*Source excerpt:*
What badass mamajama started the Friday Fluff craze that’s sweeping the nation? Lisa from Seeking Elevation, that’s who. Read her often hilarious, totally irreverent and always honest replies to surveys posted to Quizopolis.com. And join in. I double dog dare ya.
This week’s survey was created by: whii93
Art by elisaann
What’s your sexual orientation?
I used to have a t-shirt that said straight, but not narrow. Pretty much sums it up.
Do you share your bedroom with someone? If yes, with who??
My husband, our cat and her litterbox. Mama needs a bigger house.
Do you resemble a famous celebrity?
Because Pangie is awesomesauce on toast, I copied her. With different, yet equally unsettling results.
Now, I’ll take Daphne any day of the week. The Sure Thing, Modern Girls, Spaceballs. Melrose Place AND One Tree Hill(Did I tell you about my adoraballs little friend who thought OTH was called Montreal? Zomgs, kewt.)? And my inner geek is fainting with the awesome of being in any way connected to Buffy Summers.
But Michael fucking Bloomberg? Hold the phone, stop the presses, insert outmoded exclamatory statement here! I am confused by him – lifelong Democrat/ran as Republican, Democrat values/Republican fiscal choices, New York city mayor/actor in such films as The Adjustment Bureau and New Year’s Eve. I also dig him and think his accountability approach has done good, good things for a city that I love so dearly. But, look like him? Pshaw, I say. Pshaw and hell to the no. But probably more accurate than a 50 year old black man. Just sayin.

*Raw data:*

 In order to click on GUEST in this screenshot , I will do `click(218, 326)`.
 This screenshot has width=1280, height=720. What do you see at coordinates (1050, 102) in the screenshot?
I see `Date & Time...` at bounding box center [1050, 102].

*Exercises to complete:*
(1) Write out the part of the Friday Fluff post that opens with the words containing "This week’s survey" and closes with "to Buffy Summers.".
(2) For each statement, answer yes or no on whether it agrees with the Friday Fluff post, and quote the deciding words: (a) The survey was created by elisaann. (b) The writer shares the bedroom with a husband and a cat. (c) The writer calls Michael Bloomberg a lifelong Republican.

*Responses:*
(1)
This week’s survey was created by: whii93
Art by elisaann
What’s your sexual orientation?
I used to have a t-shirt that said straight, but not narrow. Pretty much sums it up.
Do you share your bedroom with someone? If yes, with who??
My husband, our cat and her litterbox. Mama needs a bigger house.
Do you resemble a famous celebrity?
Because Pangie is awesomesauce on toast, I copied her. With different, yet equally unsettling results.
Now, I’ll take Daphne any day of the week. The Sure Thing, Modern Girls, Spaceballs. Melrose Place AND One Tree Hill(Did I tell you about my adoraballs little friend who thought OTH was called Montreal? Zomgs, kewt.)? And my inner geek is fainting with the awesome of being in any way connected to Buffy Summers.

(2)
(a) No: "This week’s survey was created by: whii93"
(b) Yes: "My husband, our cat and her litterbox."
(c) No: "lifelong Democrat/ran as Republican"